Brexit: con la paura del “NO DEAL” è corsa al Made In Italy
Con il rischio del “no deal” volano le esportazioni di cibo e bevande Made in Italy in Gran Bretagna, dove i prodotti italiani registrano un balzo record del 5,2%, in netta controtendenza con l’andamento stagnante del commercio estero. È quanto emerge da una analisi della Coldiretti sulla base dei dati Istat relativi al commercio estero nei primi otto mesi del 2020 in occasione del colloquio tra il premier Giuseppe Conte e la presidente della Commissione Ue Ursula von der Leyen.
La corsa agli acquisti è spinta dal fatto che a pesare sui rapporti commerciali in caso di “no deal” è soprattutto il rischio dell’arrivo di dazi e ostacoli amministrativi e doganali alle esportazioni, che scatterebbero con il nuovo status di Paese Terzo rispetto all’Unione Europea. L’Italia, spiega la Coldiretti, ha importanti relazioni nell’agroalimentare con forniture che nel 2019 hanno raggiunto i 3,4 miliardi di euro e classificano la Gran Bretagna la quarto posto tra i partner commerciali del Belpaese nell’agroalimentare.
A preoccupare, continua Coldiretti, è anche la tutela giuridica dei prodotti a indicazioni geografica e di qualità (Dop/Igp) che incidono per circa il 30% sul totale dell’export agroalimentare Made in Italy e che, senza protezione europea, rischiavano di subire la concorrenza sleale dei prodotti di imitazione da Paesi extracomunitari.
Con l’uscita dall’Unione Europea si teme anche che si affermi in Gran Bretagna una legislazione sfavorevole alle esportazioni agroalimentari italiane come ad esempio l’etichetta nutrizionale a semaforo sugli alimenti, che si sta già diffondendo in gran parte dei supermercati inglesi e che, sottolinea Coldiretti, boccia ingiustamente quasi l’85% del Made in Italy a denominazione di origine (Dop).

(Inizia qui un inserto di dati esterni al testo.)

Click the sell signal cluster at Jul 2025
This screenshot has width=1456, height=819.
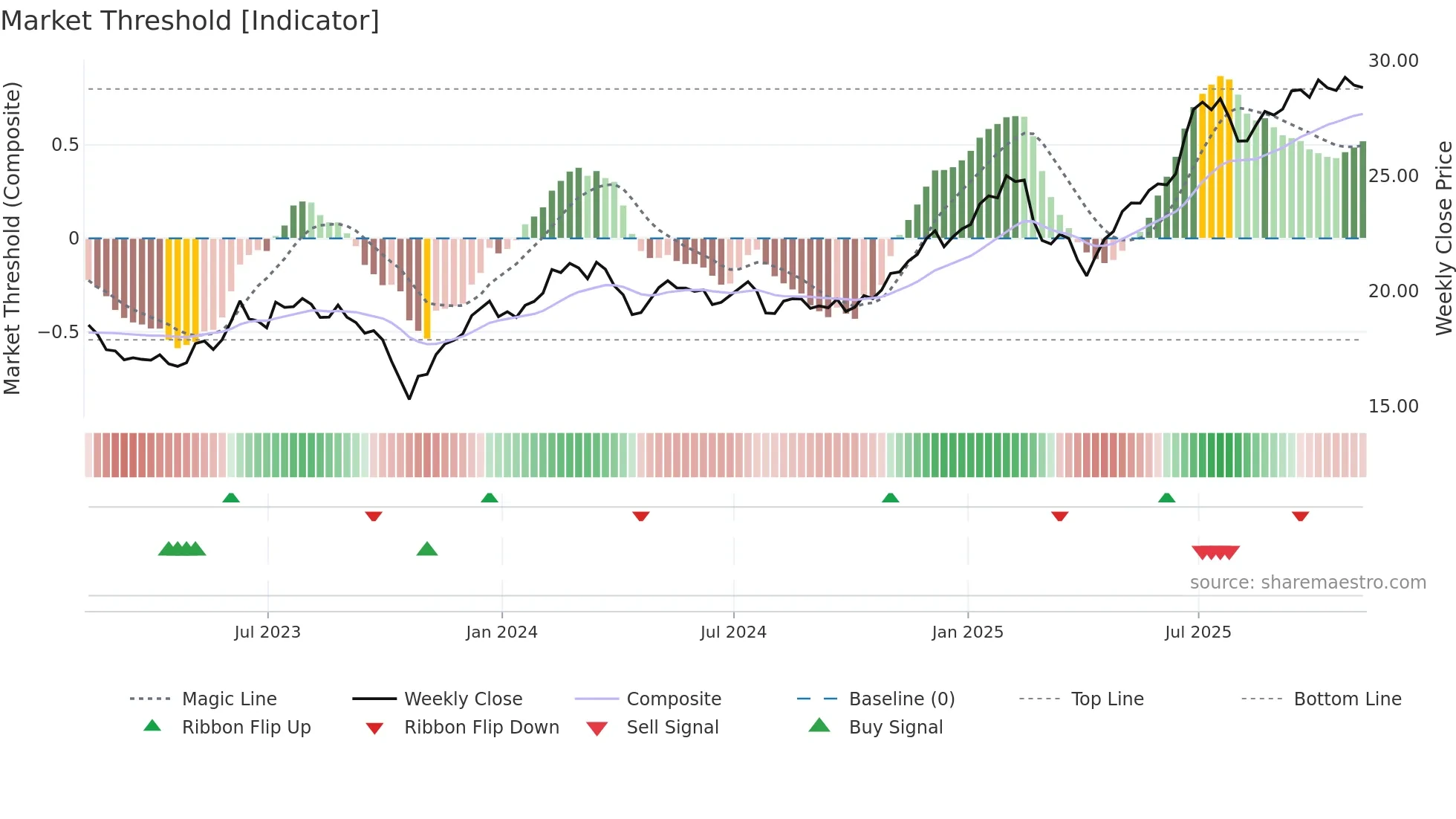1215,552
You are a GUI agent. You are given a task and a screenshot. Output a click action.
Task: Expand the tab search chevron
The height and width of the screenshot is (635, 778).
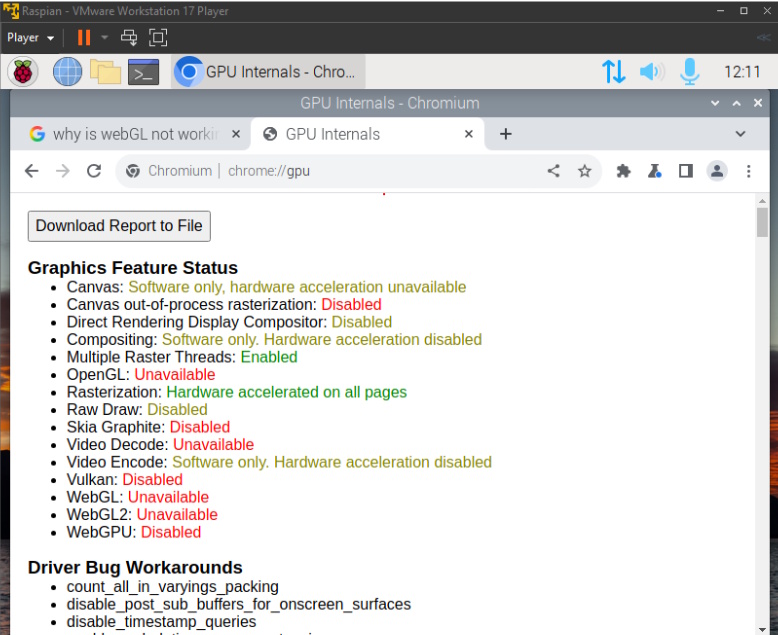point(740,134)
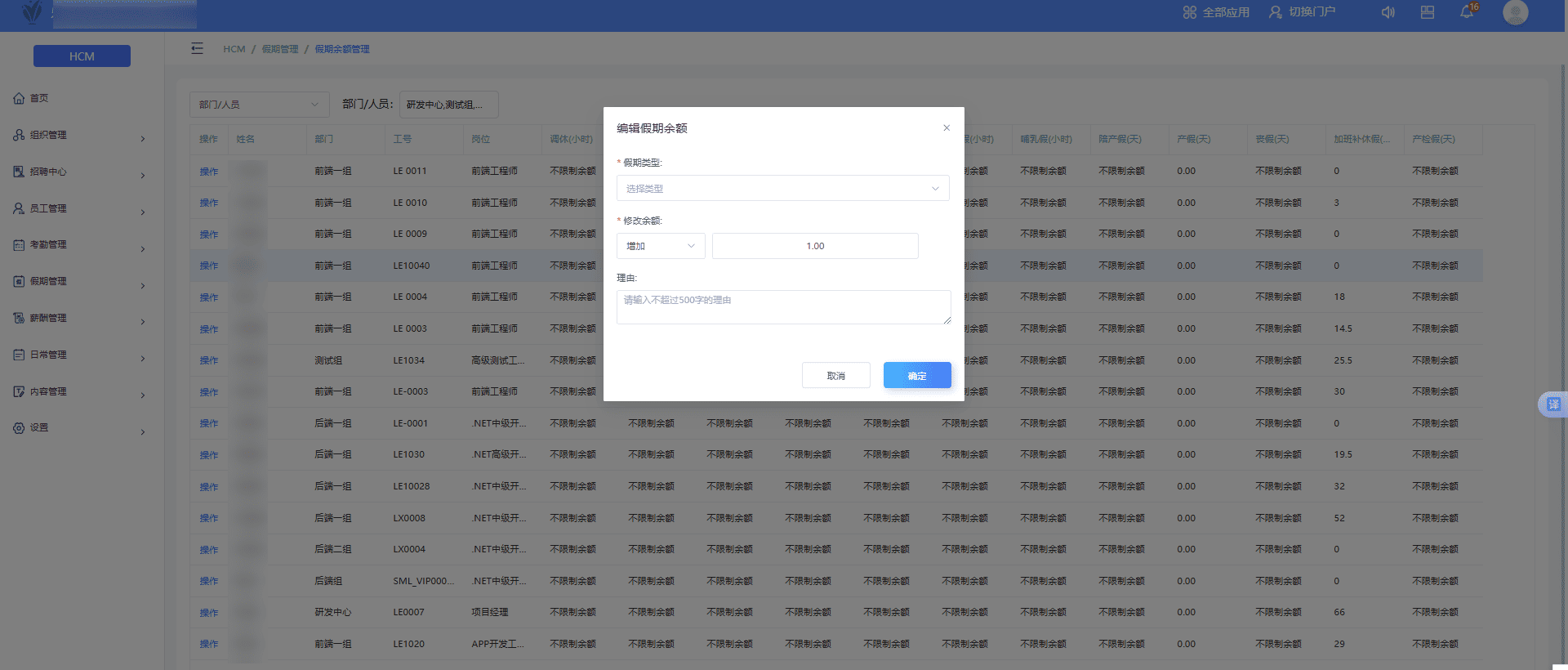Image resolution: width=1568 pixels, height=670 pixels.
Task: Open the 假期类型 select dropdown
Action: tap(782, 188)
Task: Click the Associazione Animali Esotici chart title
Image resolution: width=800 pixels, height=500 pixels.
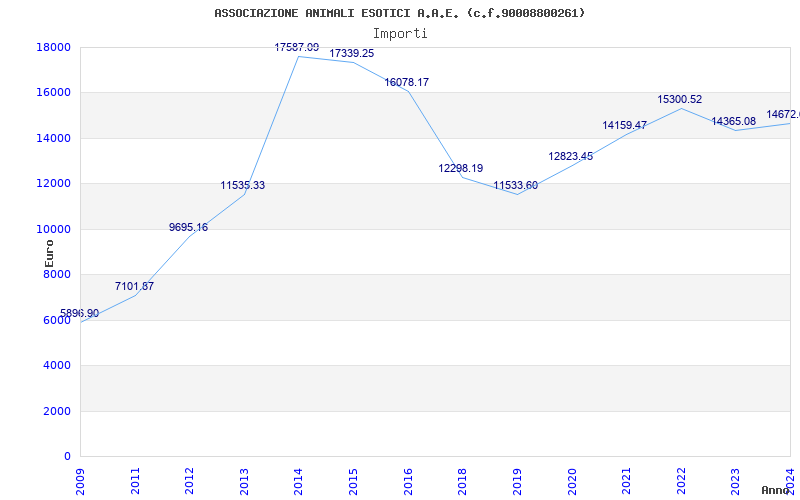Action: [x=400, y=13]
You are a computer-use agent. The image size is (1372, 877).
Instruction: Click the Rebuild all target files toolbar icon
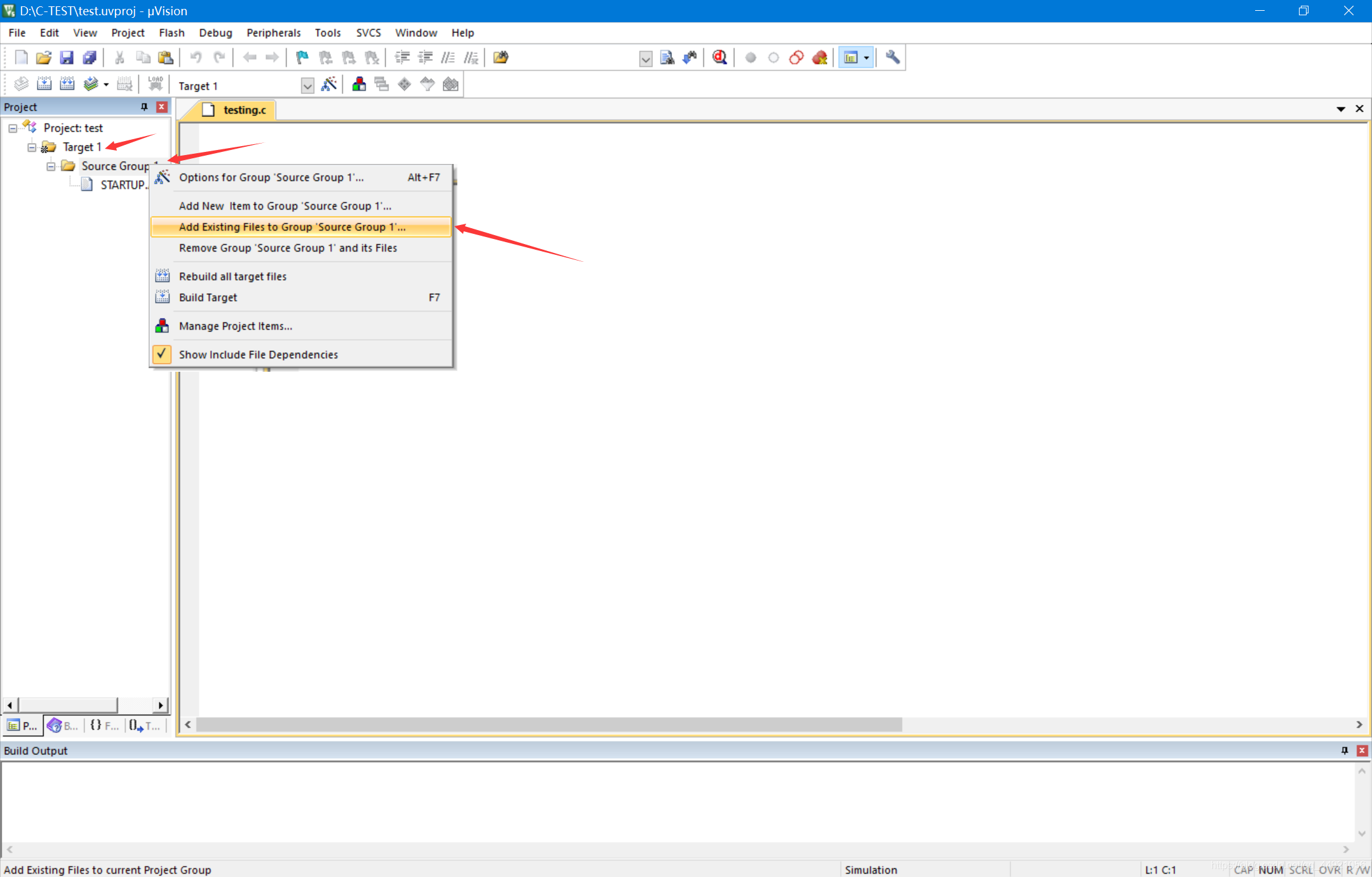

Dopo il vino, che complessivamente ha fatturato nel 2019 sul mercato inglese quasi 771 milioni di euro, spinto dal Prosecco Dop, al secondo posto tra i prodotti agroalimentari italiani più venduti in Gran Bretagna ci sono i derivati del pomodoro, ma rilevante è anche il ruolo della pasta, dei formaggi e dell’olio d’oliva. Importante anche il flusso di Grana Padano e Parmigiano Reggiano per un valore attorno ai 85 milioni di euro.